The human body’s primary stress response is regulated through the secretion of the glucocorticoid hormone cortisol through the hypothalamic-pituitary-adrenal (HPA) axis. Utilizing glucocorticoid receptors (GR), cortisol regulates the expression of certain genes that play a role in metabolism regulation and obesity related conditions such as type 2 diabetes, insulin resistance, and elevated serum triglycerides. Based on this, our lab and others have identified the presence of mutations in the genes for the glucocorticoid receptor (GR), the closely related mineralocorticoid receptor (MR), and regulatory proteins associated with cortisol or GR function (heat shock protein 90, 11ß-hydroxysteroid dehydrogenase type 1, and FK506 binding protein (FKBP)) to be of higher frequency in obese populations. Our study continued to investigate the genotypic frequency of these single nucleotide polymorphisms in the clinical population of bariatric patients from Ellis Hospital in hopes to better understand the role of genotypic variation in cortisol regulation and obesity.

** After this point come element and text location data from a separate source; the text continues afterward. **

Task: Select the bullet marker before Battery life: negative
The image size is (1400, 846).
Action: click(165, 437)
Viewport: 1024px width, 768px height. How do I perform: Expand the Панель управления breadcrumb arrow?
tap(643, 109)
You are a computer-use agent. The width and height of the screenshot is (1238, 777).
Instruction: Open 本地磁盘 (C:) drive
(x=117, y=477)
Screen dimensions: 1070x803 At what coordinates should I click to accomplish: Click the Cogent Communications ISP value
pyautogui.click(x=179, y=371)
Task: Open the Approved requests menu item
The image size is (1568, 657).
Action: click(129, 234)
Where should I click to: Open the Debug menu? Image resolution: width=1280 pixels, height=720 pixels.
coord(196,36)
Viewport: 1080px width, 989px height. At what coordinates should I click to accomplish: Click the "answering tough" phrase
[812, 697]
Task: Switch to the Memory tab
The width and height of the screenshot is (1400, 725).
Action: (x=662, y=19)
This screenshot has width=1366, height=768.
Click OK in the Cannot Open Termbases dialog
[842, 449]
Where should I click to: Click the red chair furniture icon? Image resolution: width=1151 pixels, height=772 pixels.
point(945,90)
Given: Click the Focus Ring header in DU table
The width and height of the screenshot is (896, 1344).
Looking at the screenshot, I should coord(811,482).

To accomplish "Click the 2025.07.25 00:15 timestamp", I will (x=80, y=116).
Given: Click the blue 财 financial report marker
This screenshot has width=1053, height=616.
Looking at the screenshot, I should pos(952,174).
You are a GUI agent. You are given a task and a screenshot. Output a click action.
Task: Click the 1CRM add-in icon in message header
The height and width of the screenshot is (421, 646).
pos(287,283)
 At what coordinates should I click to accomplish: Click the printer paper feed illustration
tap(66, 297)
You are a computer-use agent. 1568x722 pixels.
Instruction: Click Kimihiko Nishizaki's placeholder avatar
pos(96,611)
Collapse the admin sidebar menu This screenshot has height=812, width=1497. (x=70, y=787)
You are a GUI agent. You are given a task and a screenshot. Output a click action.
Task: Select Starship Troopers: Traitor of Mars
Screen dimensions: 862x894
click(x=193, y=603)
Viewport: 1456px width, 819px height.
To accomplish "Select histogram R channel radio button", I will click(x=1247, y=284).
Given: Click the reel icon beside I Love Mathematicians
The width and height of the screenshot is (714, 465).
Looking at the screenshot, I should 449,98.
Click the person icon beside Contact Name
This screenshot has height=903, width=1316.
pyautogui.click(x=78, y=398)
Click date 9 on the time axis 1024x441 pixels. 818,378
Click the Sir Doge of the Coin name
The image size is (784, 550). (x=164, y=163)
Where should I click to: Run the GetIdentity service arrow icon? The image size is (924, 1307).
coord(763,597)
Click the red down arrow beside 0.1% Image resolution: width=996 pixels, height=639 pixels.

DNA samples were extracted from buccal swabs of Ellis Hospital participants and analyzed using allele specific polymerase chain reactions to determine the genotypic frequency of SNPs associated with hypersensitivity or resistance to cortisol. From the polymorphisms tested, there were no presence of mutations for either the TthIIII or FKBP SNPs. In addition, our study designed a new multiplex assay in which wild type and mutant alleles can be tested in a single PCR reaction to greatly increase the efficiency of data collection. With a greater sample population, more significant correlations can be made between  SNPs and obesity to aid in the steps towards personalized medicine based on one’s genetic information.